In this article, I will look at what maintaining independent status involves. The confusion mainly surrounds how an independent adviser should be remunerated. Many seem unclear as to whether to ask clients to pay a fee upfront and then reimburse the proc fee from the lender or whether to take a proc fee but instead only charge a fee. Others seem to believe to offer an independent mortgage advice service advisers must offer the client a choice between paying a fee and not paying a fee, receiving a proc fee from the lender instead. MCOB 4.3 provides the necessary rules and guidance in this area.
Unless acting as an adviser tied to a mortgage lender, your service to your clients will probably not be much different to how it is now. Of course, offering a whole of market solution is vital for anyone purporting to be an independent adviser and as long as an adviser offers the client the option to pay a fee and the adviser can receive a fee only, then the term independent can be maintained without contravening FSA rules. The key here is to ensure your Key Facts documents clearly establish the service you are offering and the fee you will receive.
At the cost of having to charge the public a fee for standard mortgage advice you could drop the word 'independent' and continue to offer a whole of the market mortgage solution. As before the public will continue to buy from an adviser they trust and one who will have chosen what he or she believes to be the best option for them from the mortgage products available across the whole of the marketplace. In reality the word independent holds little emotive sway.
If an adviser wishes to maintain this independent status, for exactly how much to charge a client we cannot look to the FSA to offer any hard and fast rules. The FSA even goes so far as to state in MCOB 12.2.1 that the level of charges under a regulated mortgage contract is not typically a matter for regulation. What you must do though is ensure adherence with Principle 6 to the effect that an adviser is required to pay due regard to the interests of its customers and treat them fairly.
The FSA believes customers should be protected from unfair and excessive charging practices. Therefore when establishing how much to charge the client for the independent mortgage service as per the guidance offered by MCOB 12.5.3 a firm should consider the amount charged for similar products on the market, the degree to which the charge is an abuse of trust that the customer has placed in the firm and the nature and extent of the disclosure of the charges to the customer.
So now you are clear on how much you can charge. No? I thought not. And you then have a further issue to confront over the potential for refund of these charges – an area I will cover at a later date.

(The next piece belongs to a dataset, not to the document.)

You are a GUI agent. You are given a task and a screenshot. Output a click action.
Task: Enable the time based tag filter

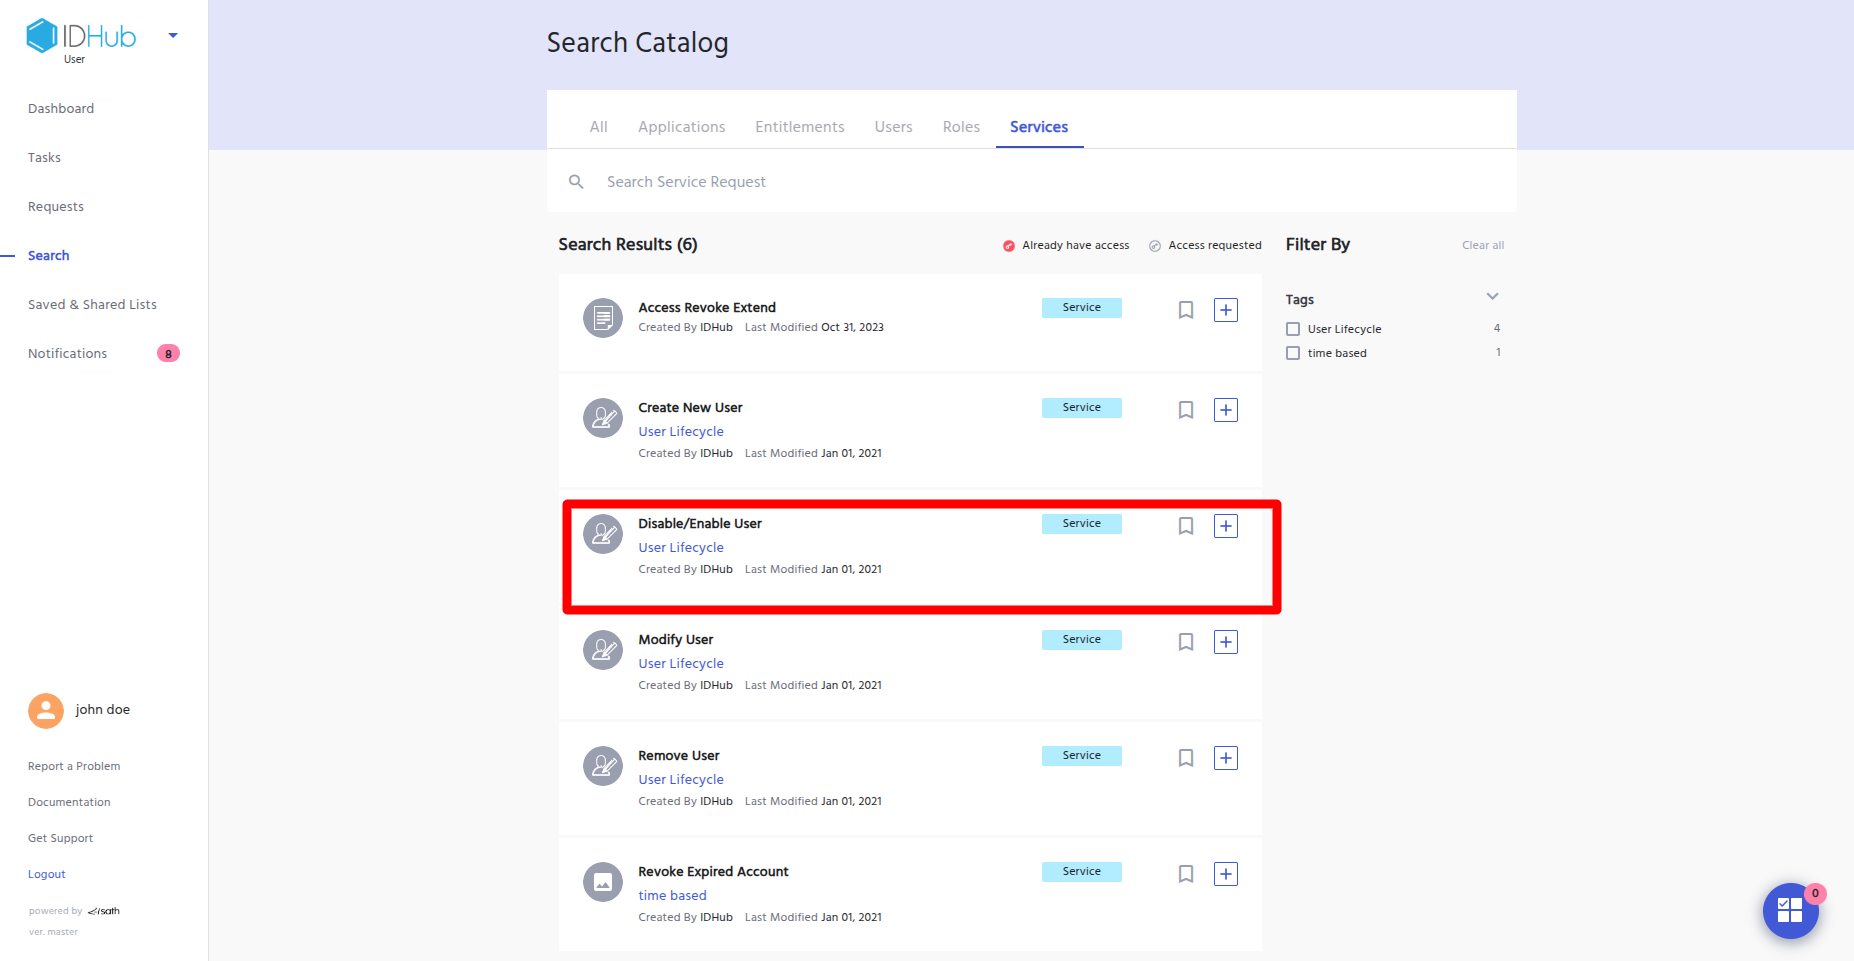1293,353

What MCOB says on the subject
When providing information or giving advice to a customer on regulated mortgage contracts a firm must not hold itself out as acting independently unless it intends to: provide that service wholly or predominantly based on the whole of the market; and enable the customer to pay a fee for the provision of that service MCOB 4.3.9
A firm wishing to hold itself out as independent will need to give a customer a purely fee-based option for paying its fees. However, the firm may in addition provide the customer with other payment options such as a combination of fees and commission.